The extract from monk fruit has become somewhat of a no-calorie celebrity in the burgeoning $8 billion global market for sugar substitutes.
The fruit is extremely sweet — and rare.
The inner pulp of this small tennis-ball shaped gourd measures between 100 to 250 times sweeter than table sugar, according to the U.S. Food and Drug Administration, but its global supply isn’t able to keep up with its increasing demand. Monk fruit is native only to select provinces within the subtropical mountains of southern China and northern Thailand. Efforts to grow it at scale in the United States have fallen short.
But a Research Triangle startup believes it has a way to commercialize monk fruit sweetener, and it’s growing inside its Durham greenhouses.
Elo Life Systems doesn’t actually use monk fruit to produce the sweetener. Instead, its scientists replicate monk fruit DNA and insert it into more common fruits and vegetables — like tomatoes and watermelons. These surrogate crops are then grown to make monk fruit sweetener themselves.
“We Trojan Horse the fruit,” said Matt DiLeo, vice president of product development at Elo. “We’re teaching the plant to do something new.”
Elo, formerly a division of the Durham-based Precision BioSciences, spun off on its own in December 2021. The company now has 31 employees and occupies offices, wet labs and a greenhouse on the Alexandria Center for Life Sciences campus in Research Triangle Park.

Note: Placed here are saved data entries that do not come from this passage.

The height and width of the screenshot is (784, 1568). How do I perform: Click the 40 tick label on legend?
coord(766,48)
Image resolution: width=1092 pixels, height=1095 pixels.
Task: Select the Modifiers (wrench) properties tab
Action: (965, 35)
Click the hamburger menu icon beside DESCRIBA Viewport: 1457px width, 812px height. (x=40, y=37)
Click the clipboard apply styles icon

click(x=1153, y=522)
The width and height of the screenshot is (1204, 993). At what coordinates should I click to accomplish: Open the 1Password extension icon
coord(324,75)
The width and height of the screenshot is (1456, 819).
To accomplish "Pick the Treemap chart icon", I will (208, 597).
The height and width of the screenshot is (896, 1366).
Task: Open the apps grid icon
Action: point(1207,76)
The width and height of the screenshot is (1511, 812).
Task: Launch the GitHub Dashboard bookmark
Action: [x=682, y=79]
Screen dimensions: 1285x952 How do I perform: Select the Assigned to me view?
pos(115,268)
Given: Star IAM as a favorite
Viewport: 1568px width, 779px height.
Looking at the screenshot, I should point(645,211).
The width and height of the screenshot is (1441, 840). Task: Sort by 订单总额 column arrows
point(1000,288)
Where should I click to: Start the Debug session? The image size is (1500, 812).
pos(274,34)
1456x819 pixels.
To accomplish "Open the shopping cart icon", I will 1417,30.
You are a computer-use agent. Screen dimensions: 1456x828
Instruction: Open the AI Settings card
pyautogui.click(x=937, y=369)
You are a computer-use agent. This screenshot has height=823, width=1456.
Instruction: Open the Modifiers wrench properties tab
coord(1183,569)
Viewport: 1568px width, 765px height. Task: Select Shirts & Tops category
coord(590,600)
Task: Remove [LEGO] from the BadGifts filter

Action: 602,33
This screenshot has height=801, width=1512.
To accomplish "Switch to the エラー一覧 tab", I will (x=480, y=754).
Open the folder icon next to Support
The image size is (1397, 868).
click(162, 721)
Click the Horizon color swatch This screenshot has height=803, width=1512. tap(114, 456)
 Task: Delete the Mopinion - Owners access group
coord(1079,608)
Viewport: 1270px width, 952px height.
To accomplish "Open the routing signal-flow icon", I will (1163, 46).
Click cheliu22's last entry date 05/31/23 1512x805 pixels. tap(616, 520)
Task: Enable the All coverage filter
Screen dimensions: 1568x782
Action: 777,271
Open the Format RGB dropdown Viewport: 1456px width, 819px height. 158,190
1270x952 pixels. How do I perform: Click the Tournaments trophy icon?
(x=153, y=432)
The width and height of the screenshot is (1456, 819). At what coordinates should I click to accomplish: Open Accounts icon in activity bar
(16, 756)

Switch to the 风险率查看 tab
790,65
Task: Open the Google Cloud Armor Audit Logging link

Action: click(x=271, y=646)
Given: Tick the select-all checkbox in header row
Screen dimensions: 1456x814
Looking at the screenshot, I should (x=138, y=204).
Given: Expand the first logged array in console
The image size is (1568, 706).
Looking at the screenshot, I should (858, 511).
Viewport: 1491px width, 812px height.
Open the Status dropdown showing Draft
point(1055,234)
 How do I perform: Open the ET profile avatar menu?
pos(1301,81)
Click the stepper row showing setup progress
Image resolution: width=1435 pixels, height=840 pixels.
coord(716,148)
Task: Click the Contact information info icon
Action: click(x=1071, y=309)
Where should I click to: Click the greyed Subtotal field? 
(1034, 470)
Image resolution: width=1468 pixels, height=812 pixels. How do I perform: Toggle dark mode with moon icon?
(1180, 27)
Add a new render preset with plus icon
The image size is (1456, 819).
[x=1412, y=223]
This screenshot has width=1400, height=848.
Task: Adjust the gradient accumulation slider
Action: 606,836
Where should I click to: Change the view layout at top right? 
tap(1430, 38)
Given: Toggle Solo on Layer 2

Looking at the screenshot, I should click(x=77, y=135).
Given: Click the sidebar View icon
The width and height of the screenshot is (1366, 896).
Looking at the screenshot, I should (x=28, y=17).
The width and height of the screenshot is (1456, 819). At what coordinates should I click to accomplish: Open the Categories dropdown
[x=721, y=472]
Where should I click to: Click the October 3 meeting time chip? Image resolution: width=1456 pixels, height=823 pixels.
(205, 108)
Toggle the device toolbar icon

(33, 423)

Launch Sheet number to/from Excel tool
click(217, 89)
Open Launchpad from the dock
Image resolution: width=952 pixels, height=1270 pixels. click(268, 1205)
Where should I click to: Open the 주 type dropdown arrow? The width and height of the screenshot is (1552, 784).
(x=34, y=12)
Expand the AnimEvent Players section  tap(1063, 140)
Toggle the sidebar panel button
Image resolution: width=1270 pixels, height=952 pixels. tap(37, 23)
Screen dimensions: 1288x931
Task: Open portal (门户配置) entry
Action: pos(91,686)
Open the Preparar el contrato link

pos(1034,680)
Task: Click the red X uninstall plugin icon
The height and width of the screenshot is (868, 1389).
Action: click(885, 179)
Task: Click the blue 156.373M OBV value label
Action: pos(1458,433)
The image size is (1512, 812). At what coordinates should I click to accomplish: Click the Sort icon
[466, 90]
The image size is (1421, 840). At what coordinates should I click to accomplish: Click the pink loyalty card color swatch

In February, Elo closed its Series A funding round after raising $24.5 million and anticipates expanding its staff by 50% over the next year.
The startup isn’t strictly focused on monk fruit. It has also partnered with Dole to cultivate a disease-resistant banana.
“RTP is the center of so much AgTech and FoodTech right now,” said Todd Rands, Elo’s president and CEO. “We’re really benefiting from the education here, with the population of scientists.”